### Source data ###

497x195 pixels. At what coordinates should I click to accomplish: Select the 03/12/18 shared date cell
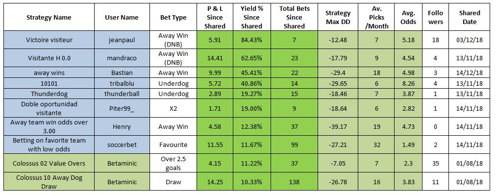tap(470, 40)
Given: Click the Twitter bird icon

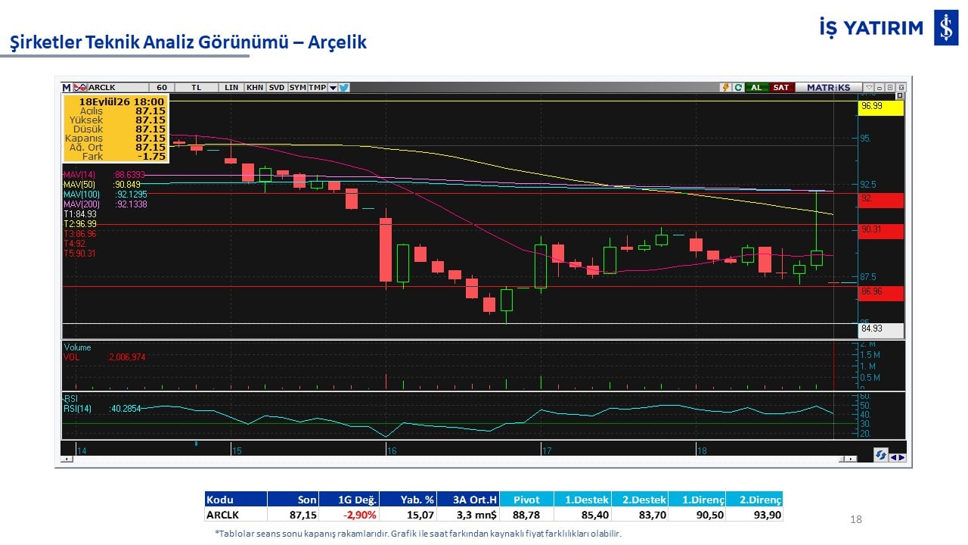Looking at the screenshot, I should click(343, 88).
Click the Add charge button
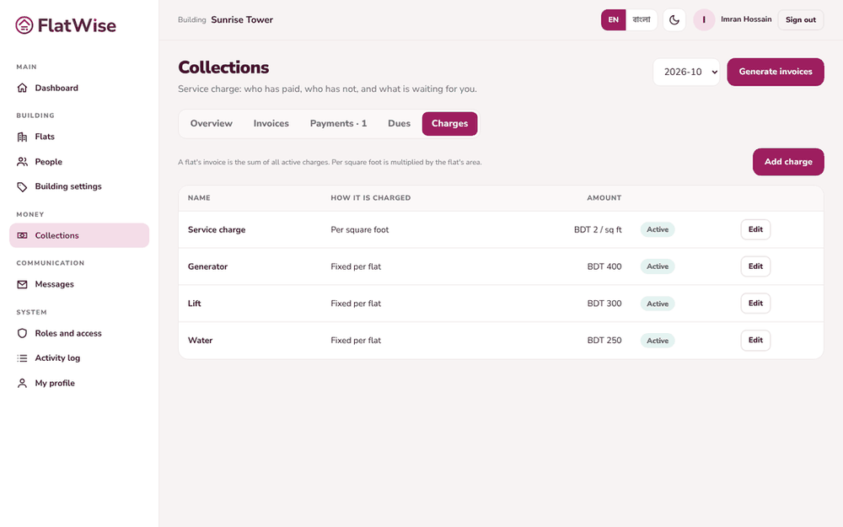This screenshot has width=843, height=527. pos(788,162)
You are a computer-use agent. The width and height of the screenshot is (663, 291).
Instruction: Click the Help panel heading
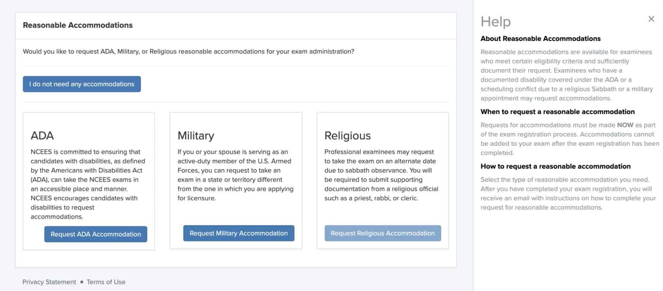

###

## Task instructions
Convert every line of the items above into a JSON list of strings, with one string per line. Omit blank lines and leave the pictures out.

## Written response
[
  "497x195 pixels. At what coordinates should I click to accomplish: Select the 03/12/18 shared date cell",
  "tap(470, 40)",
  "Given: Click the Twitter bird icon",
  "Looking at the screenshot, I should click(343, 88).",
  "Click the Add charge button",
  "This screenshot has width=843, height=527. pos(788,162)",
  "You are a computer-use agent. The width and height of the screenshot is (663, 291).",
  "Instruction: Click the Help panel heading"
]